Nirgendwo im Land ist die Liebe zum Eishockey so leidenschaftlich wie in Freiburg. «Alle haben eine Meinung, alle wollen mitreden», sagt Gerd Zenhäusern, der Trainer der sogenannten Drachen. Im Erfolgsfall wird die BCF-Arena für die Gegner zur berüchtigten «Drachenhöhle». Bleibt der Erfolg aus, kippt das Ganze schnell ins Gegenteil. Und wird für das Heimteam kompliziert.So wie das im Moment der Fall ist: Die Freiburger liegen auf dem zweitletzten Platz; sollten sie auch heute zu Hause gegen Biel und morgen in Lausanne verlieren, dürften die Hoffnungen auf eine Playoff-Qualifikation bloss noch theoretisch sein. Mitte Oktober musste Hans Kossmann, Erfolgscoach der letzten Jahre, nach 13 Spielen und 8 Punkten gehen. Seine lauten und mit Schimpftiraden durchzogenen Ansprachen ans Team hatten sich abgenutzt. Zudem verziehen ihm die Spieler nicht, dass er Ende Januar 2014 Verteidiger Romain Loeffel im Tausch mit Jérémie Kamerzin nach Genf transferiert hatte, ohne mit ihm darüber vorgängig zu sprechen.

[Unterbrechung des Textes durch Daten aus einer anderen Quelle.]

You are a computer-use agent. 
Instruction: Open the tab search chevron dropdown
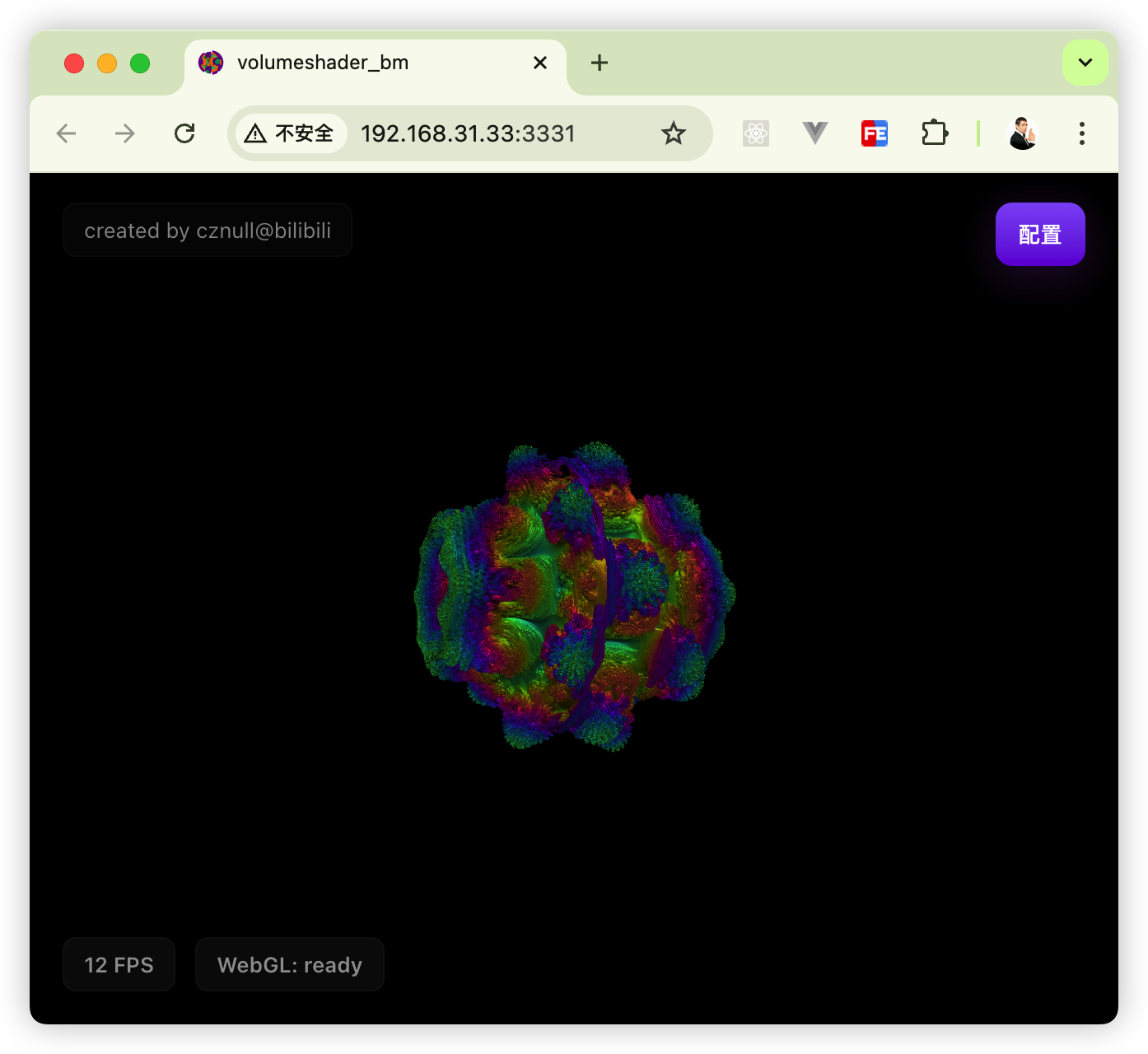[x=1085, y=63]
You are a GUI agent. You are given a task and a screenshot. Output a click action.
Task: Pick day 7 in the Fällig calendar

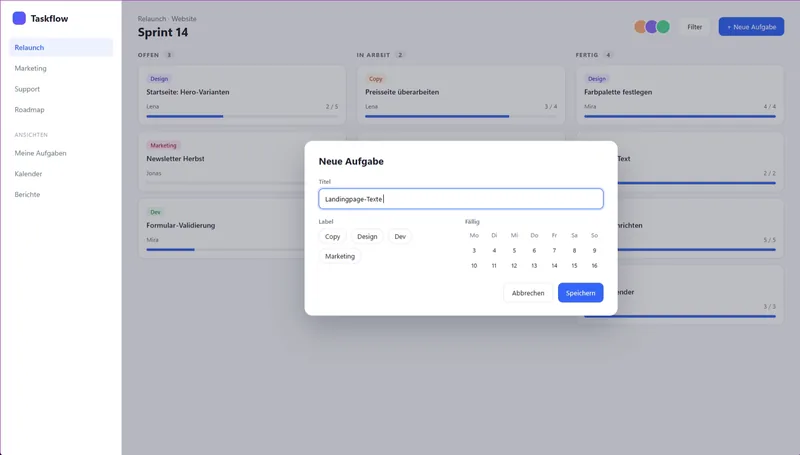(x=554, y=250)
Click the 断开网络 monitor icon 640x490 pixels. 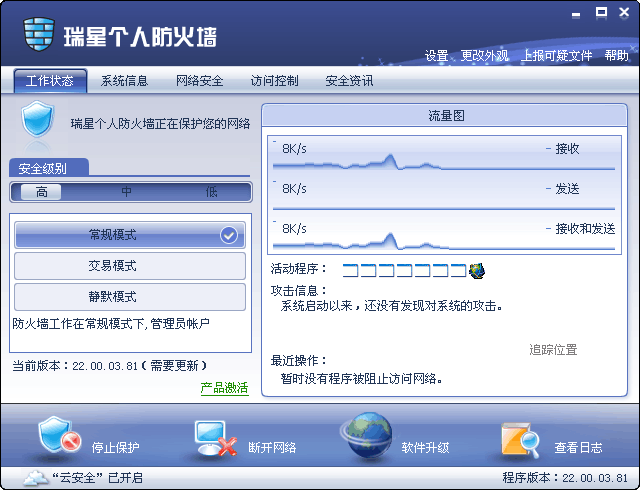pos(215,437)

Viele Gegentore, kein Präsident
Gerd Zenhäusern, der neue Mann an der Bande, hat zwar die Defensive ein bisschen stabilisiert. Aber mit nach wie vor durchschnittlich 3,2 Gegentreffern pro Partie kommt man im Eishockey nicht zum Erfolg. Der Trainer will die defensiven Schwächen längst nicht nur an den Verteidigern und am wackligen Torhüterduo Benjamin Conz und Melvin Nyffeler festmachen: «Eine gute Defensivleistung fängt bei den Stürmern an.» Sinnbildlich dafür stehen die Plus-Minus-Bilanzen der beiden Offensivkräfte John Fritsche (–20) und Adam Hasani (–22) – niemand in der Liga ist schlechter. Als mildernde Umstände darf allerdings der Hinweis auf die vielen Verletzten nicht fehlen, zwischenzeitlich fielen gleich sechs Stürmer aus, die mit NLB-Aushilfsspielern nur ungenügend ersetzt werden konnten.Aber auch neben dem Eis geht es an der Saane ziemlich turbulent zu und her. Im November musste – wohl auf Druck der beiden Hauptsponsoren – Präsident Charles Phillot gehen, ein Nachfolger wird erst im Juli gewählt. Phillot war unter anderem die etwas voreilige Vertragsverlängerung mit Trainer Kossmann im September zum Verhängnis geworden.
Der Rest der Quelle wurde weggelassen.